**Reading text**
• • • • •

I’ve decided to start a thread on this blog for writers. I used to write a monthly craft-of-writing article for the Romance Writers of Australia magazine, but after five years I stepped down. But I enjoy pondering aspects of writing craft, and find I miss it. So rather than go back, I’ve decided to pop an occasional writing post onto my blog, and have it open to anyone who’s interested. I’m really just musing about various aspects of the writing craft, rather than creating instructional posts. But if you’re not interested, just skip them — I’ll still be writing more personal posts and posts about my books as usual.

I’m also planning to put those previous writing articles up on my website to add to the others on my “about writing” page

So here’s the first of my dedicated craft-of-writing blog posts. It came to me when I was going through a small scene I’d written the day before and was thinking it felt a bit flat. And then I realized why . . .

Tension and Micro-tension

Many years ago I was in a masterclass for writers conducted by literary agent and writing guru, Donald Maass. 

We were asked to bring a finished novel in manuscript form — the idea was that the participants had to have finished a novel, that this was an editing/rewriting class rather than a class for beginner writers. My manuscript was only three-quarters finished, but I’d had a number of books published by then.

I brought my stack of printed off pages  (hole-punched and tied with a shoelace if I recall correctly). I was worried I might drop it and pages would go everywhere, even though they were numbered.

I learned a heap in that workshop — if ever you get a chance to do a workshop with Donald Maas take it. (See below for an on-line opportunity.)

One of the things he taught in that workshop was the importance of micro-tension.

In his own words micro-tension is “the moment-by-moment tension that keeps readers in a constant state of suspense over what will happen—not in the (overall) story, but in the next few seconds.

It’s not the kind of tension that comes from the high stakes story, or the circumstances of a scene, it comes from emotions — conflicting emotions.

One of the various exercises he gave us in that workshop seemed incredibly simple: he got us to open to a random page, and “make it worse” — i.e. find a way to increase the tension on that particular page.

At first it felt impossible — I’d worked hard on those scenes — but then I saw a way of doing it, and then I was crossing out bits and writing in new bits, and getting a whole other layer of tension into that page and that scene.

We did that exercise a few times on different pages, and I was amazed at what a difference it made. Scenes that had one main purpose, through just a few small changes, gained more complexity and intrigue. And added tension.

• • • • •

**Task inputs**
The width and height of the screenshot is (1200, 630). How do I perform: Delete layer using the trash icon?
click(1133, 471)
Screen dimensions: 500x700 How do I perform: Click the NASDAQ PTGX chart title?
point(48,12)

• • • • •

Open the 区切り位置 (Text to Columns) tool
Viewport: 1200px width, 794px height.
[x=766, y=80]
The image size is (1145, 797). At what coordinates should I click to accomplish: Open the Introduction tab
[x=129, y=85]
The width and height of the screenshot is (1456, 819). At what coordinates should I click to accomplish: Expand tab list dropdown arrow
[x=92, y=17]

• • • • •

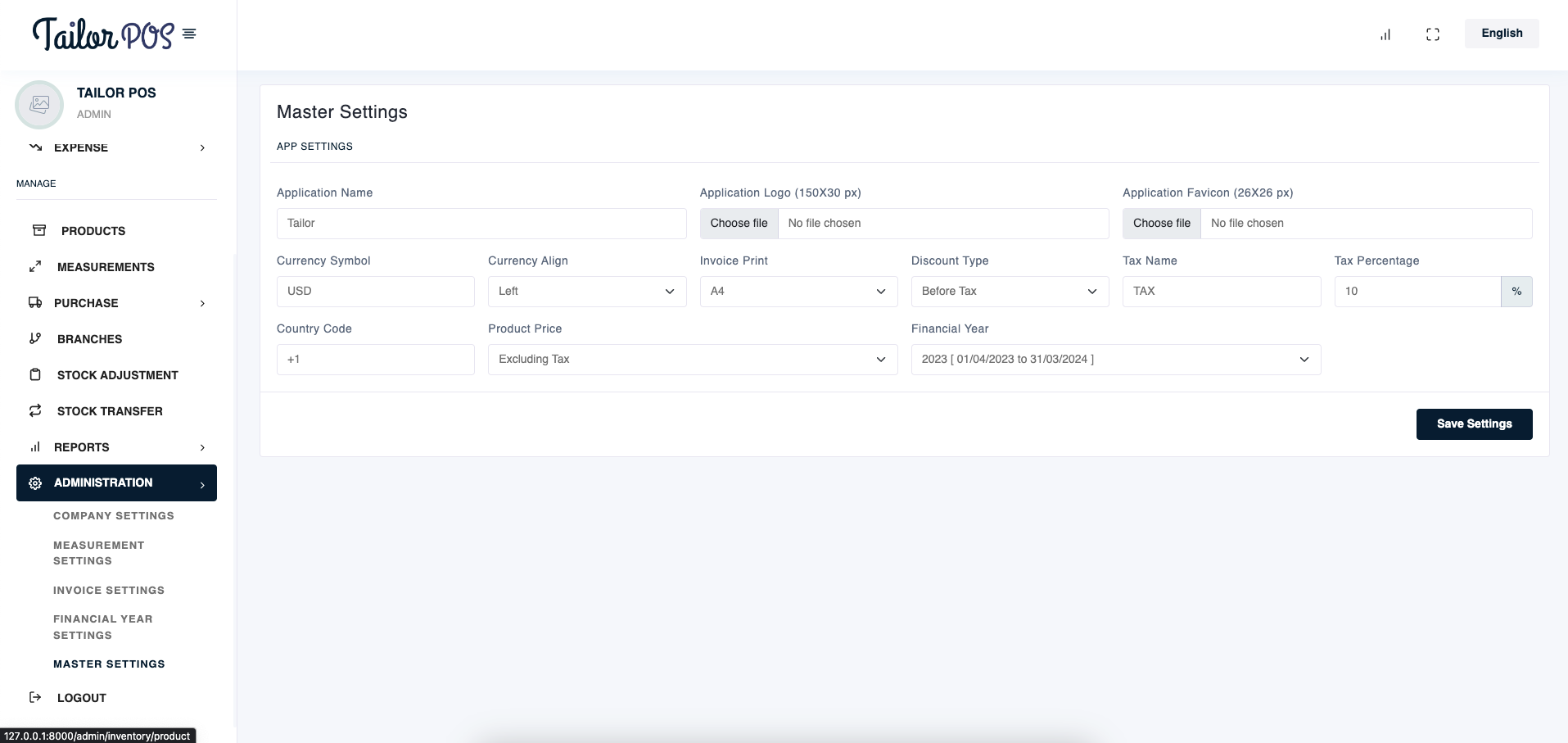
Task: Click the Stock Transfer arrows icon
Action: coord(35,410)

• • • • •

**To-do list**
**1)** Reproduce the passage of the micro-tension blog post from "I’ve decided to start" to "books as usual.".
**2)** How many lines of the records contain the string "what", with case counting? Reply with the number alone.
The blog post on micro-tension has no connection to the records.

**Solutions**
**1)**
I’ve decided to start a thread on this blog for writers. I used to write a monthly craft-of-writing article for the Romance Writers of Australia magazine, but after five years I stepped down. But I enjoy pondering aspects of writing craft, and find I miss it. So rather than go back, I’ve decided to pop an occasional writing post onto my blog, and have it open to anyone who’s interested. I’m really just musing about various aspects of the writing craft, rather than creating instructional posts. But if you’re not interested, just skip them — I’ll still be writing more personal posts and posts about my books as usual.

**2)** 2